Еще одно неожиданное свидетельство об Афиногенове оставил друживший с ним американский журналист Морис Хиндус (именно к нему Афиногенов пришел в конце 1936 года праздновать принятие сталинской конституции): «Он был одним из немногих среди знакомых мне русских литераторов, кто любил Библию. Главным образом он читал Библию короля Иакова[23]23
   Библия короля Иакова – перевод Библии на английский язык, выполненный по распоряжению короля Англии Якова I в 1611 году.


[Закрыть]
  и постоянно ее перечитывал во время года своего домашнего заключения». Если это действительно так, афиногеновские признания в прозрении и перерождении выглядят совершенно иначе: его вера в торжество миропорядка сталинизма оказывается подсвеченной совершенно немыслимым для коммуниста обращением в христианство.

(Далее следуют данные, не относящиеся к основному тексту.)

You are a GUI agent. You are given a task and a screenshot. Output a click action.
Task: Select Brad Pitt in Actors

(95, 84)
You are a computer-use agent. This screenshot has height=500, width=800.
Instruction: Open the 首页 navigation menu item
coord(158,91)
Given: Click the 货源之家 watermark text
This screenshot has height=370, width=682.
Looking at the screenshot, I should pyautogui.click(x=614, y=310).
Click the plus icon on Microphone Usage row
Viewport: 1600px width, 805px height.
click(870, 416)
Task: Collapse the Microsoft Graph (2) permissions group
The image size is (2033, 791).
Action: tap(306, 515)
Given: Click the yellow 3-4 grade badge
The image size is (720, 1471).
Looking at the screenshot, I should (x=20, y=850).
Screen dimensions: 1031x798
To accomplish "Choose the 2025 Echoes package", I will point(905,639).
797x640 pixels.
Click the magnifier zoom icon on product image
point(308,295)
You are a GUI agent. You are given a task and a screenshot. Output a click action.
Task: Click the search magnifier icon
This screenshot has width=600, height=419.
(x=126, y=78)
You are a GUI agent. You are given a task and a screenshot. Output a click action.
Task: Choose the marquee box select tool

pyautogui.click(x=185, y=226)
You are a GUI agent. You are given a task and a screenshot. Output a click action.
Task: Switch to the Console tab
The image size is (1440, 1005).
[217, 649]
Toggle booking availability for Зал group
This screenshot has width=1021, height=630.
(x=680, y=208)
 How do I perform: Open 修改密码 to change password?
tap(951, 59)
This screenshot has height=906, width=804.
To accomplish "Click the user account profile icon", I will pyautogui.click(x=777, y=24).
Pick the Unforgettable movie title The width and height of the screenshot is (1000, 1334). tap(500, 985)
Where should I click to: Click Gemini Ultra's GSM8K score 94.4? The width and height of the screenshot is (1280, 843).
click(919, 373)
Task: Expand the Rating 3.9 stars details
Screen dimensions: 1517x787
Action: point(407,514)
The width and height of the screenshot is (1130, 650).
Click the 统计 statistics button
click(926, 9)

Пожалуй, самая выразительная брешь в дневнике – почти полное отсутствие семьи Афиногенова. Драма, которую он переживал, не могла быть делом сугубо личным. Вместе с ним в Переделкино была его жена Дженни и их крошечная дочь Джоя, родившаяся в марте 1937 года. Для близких Афиногенова ситуация выглядела едва ли менее угрожающей, чем для него самого. Американская танцовщица, Дженни Марлинг приехала в Советский Союз в начале 1930-х годов вместе с мужем Джоном Бовингдоном, тоже танцором. Супруги симпатизировали идеям коммунизма и местному строю и хотели продемонстрировать здесь свои танцевальные импровизации. Бурный роман с Афиногеновым круто поменял жизнь Дженни: она рассталась с Бовингдоном, вышла замуж за советского писателя, получила новое гражданство и имя – Евгения Бернардовна Афиногенова. В случае ареста мужа Дженни осталась бы одна в чужой стране, без связей и с угрозой получить обвинение в шпионаже.

Александр Афиногенов и Дженни в Италии. 1930-е годы

© Из личного архива

Афиногенов несколько раз упоминает жену в дневнике, но из этих записей совершенно неясно, как Дженни переживала и интерпретировала случившуюся катастрофу. О ее роли мы знаем из воспоминаний Вячеслава Иванова – лингвиста и сына писателя Всеволода Иванова, жившего в Переделкино по соседству с Афиногеновыми: «Когда стали запрещать его пьесы и начались аресты людей из РАППа, Афиногеновы почувствовали приближающуюся опасность. И тогда Дженни написала письмо Сталину следующего содержания: „Вам пишет американская коммунистка, любящая вашу страну. И поэтому все, что она напишет, будет правдой. А правда заключается в том, что ее муж не сделал ничего плохого, верен партии и не нужно его обижать“». Действительно ли такое письмо существовало и обязан ли Афиногенов своим спасением жене, мы не знаем – в дневнике об этом нет ни слова.


***

Полноценное возвращение Афиногенова на советскую сцену произошло весной 1941 года. Его пьесу «Машенька» поставили сразу Московский театр транспорта и Театр имени Моссовета. Пьеса быстро стала всесоюзным хитом – она шла в 300 театрах по всей стране. Для советского искусства тех лет сюжет был не вполне обычным. После смерти отца и нового замужества матери 15-летняя Маша приезжает в Москву к своему дедушке – профессору Окаёмову, специалисту по древним рукописям. Внучка нарушает размеренную жизнь профессора и одновременно с этим наполняет ее смыслом. Вся пьеса представляет собой набор картин, показывающих, как пробуждается и крепнет их взаимная привязанность. В последнем акте в Москву приезжает мать Маши и пробует забрать ее обратно. В итоге семья решает жить вместе.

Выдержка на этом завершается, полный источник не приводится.